■ DATA TO PROCESS
####
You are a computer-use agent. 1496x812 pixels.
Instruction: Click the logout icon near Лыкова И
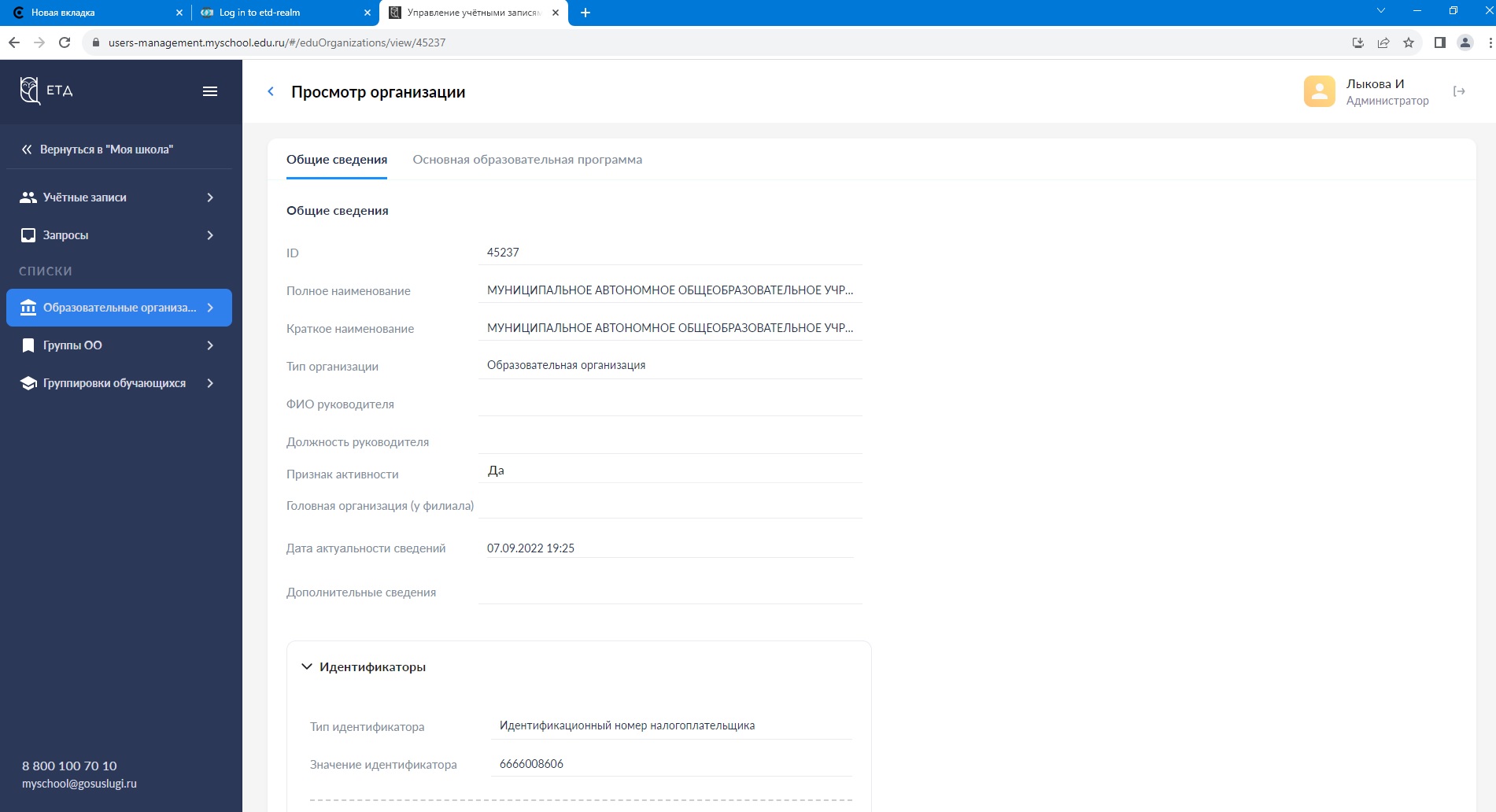click(x=1459, y=92)
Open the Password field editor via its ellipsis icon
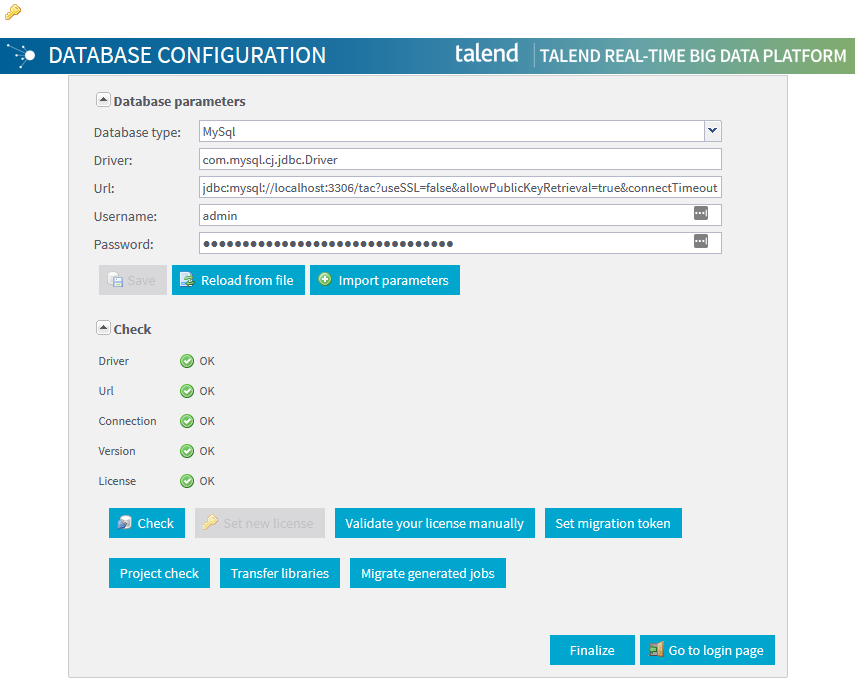Image resolution: width=856 pixels, height=691 pixels. [700, 243]
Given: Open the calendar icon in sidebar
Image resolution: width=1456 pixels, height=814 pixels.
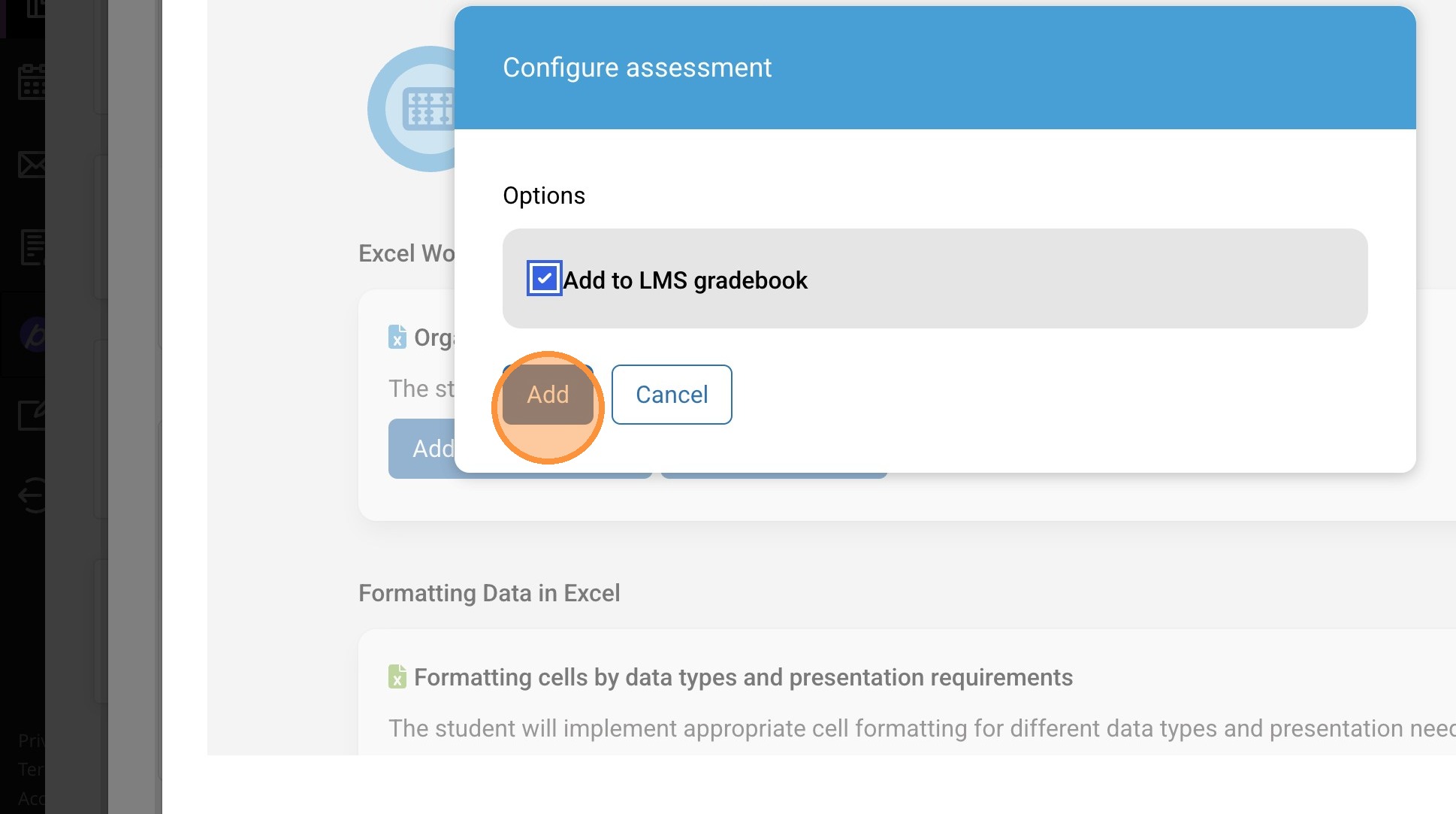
####
■ EXERCISE BRIEF
Write out every line of text from the entries above as a JSON list of strings, one string per line, skipping blank lines. Leave the pictures out.

■ ANSWER FOR THIS EXERCISE
[
  "You are a computer-use agent. 1496x812 pixels.",
  "Instruction: Click the logout icon near Лыкова И",
  "click(x=1459, y=92)",
  "Open the Password field editor via its ellipsis icon",
  "Image resolution: width=856 pixels, height=691 pixels. [700, 243]",
  "Given: Open the calendar icon in sidebar",
  "Image resolution: width=1456 pixels, height=814 pixels."
]